= John Hammond (died 1589) =

Member of the Parliament of England

John Hammond (1542–1589) was an English civil lawyer and politician.

He was a Member (MP) of the Parliament of England for Rye in 1584 and West Looe in 1586.

==Life==
His mother was a sister of Alexander Nowell. He was baptised at Whalley, Lancashire, in 1542, and was educated at Trinity Hall, Cambridge, where he became fellow, and in 1561 proceeded LL.B.

Hammond addressed Queen Elizabeth in a short Latin speech when she visited his college on 9 August 1564. In 1569 he was created LL.D. and admitted a member of the College of Civilians. On 6 February 1570 he became commissary of the deaneries of the Arches, Shoreham, and Croydon; in 1573 commissary to the dean and chapter of St Paul's Cathedral; a master of chancery in 1574; and chancellor of the diocese of London in 1575.

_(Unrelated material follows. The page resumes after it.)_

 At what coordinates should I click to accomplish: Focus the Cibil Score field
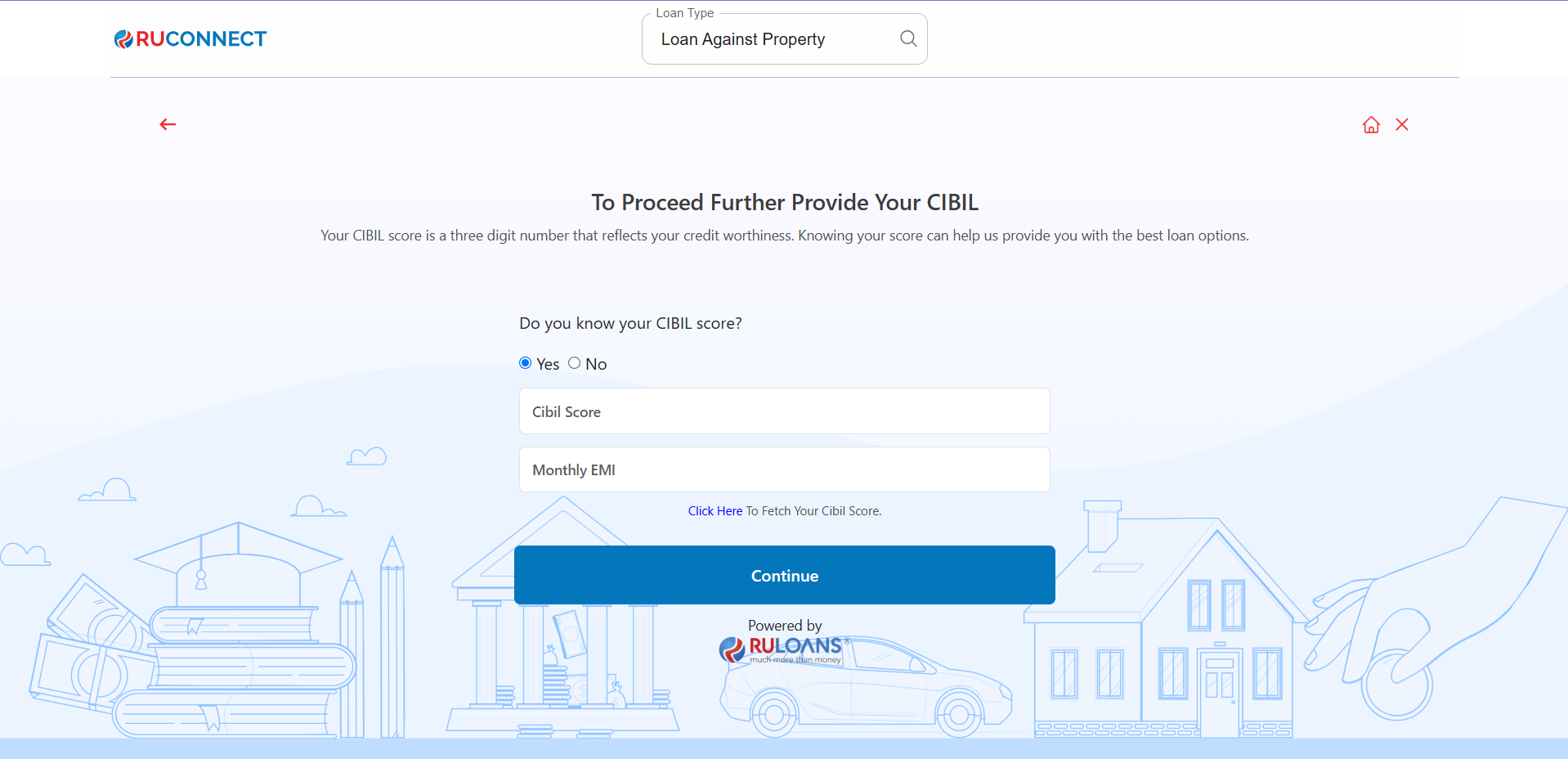point(784,411)
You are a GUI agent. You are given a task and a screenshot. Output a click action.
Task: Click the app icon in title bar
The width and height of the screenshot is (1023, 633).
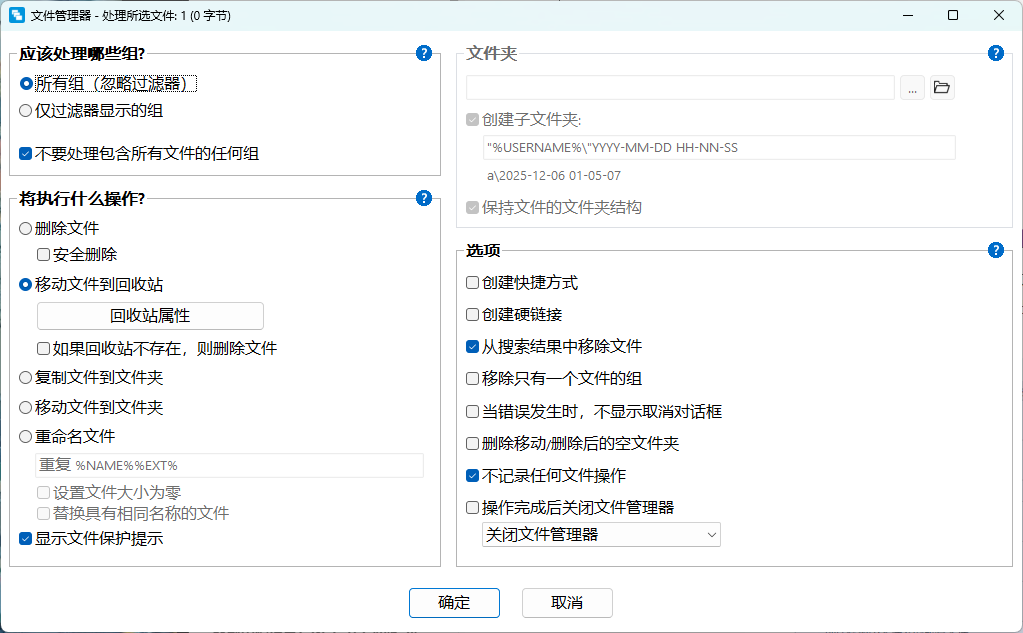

Hammond acted on two commissions in 1577, one with reference to the restitution of goods belonging to Portuguese merchants, and the other concerning complaints of piracy preferred by Scots. In 1578 he attended the diet of Schmalkalden as a delegate from the English government, and in August 1580 went to Guernsey to investigate charges brought by the inhabitants against Sir Thomas Leighton, the governor.

In the period March 1580 – 1581 Hammond took part in the examination by torture of Thomas Myagh, a prisoner in the Tower, charged with treasonable correspondence with Irish rebels. From 1572 onwards he was an active member of the ecclesiastical court of high commission. In May 1581 he examined Alexander Briant, a Jesuit, under torture in the Tower of London, and later in the year conducted repeated examinations of Edmund Campion, preparing points for discussion out of Nicholas Sander's De Monarchia and Richard Bristow's Motives. On 29 April 1582 he similarly dealt with Thomas Alfield, a seminary priest, who was racked in the Tower.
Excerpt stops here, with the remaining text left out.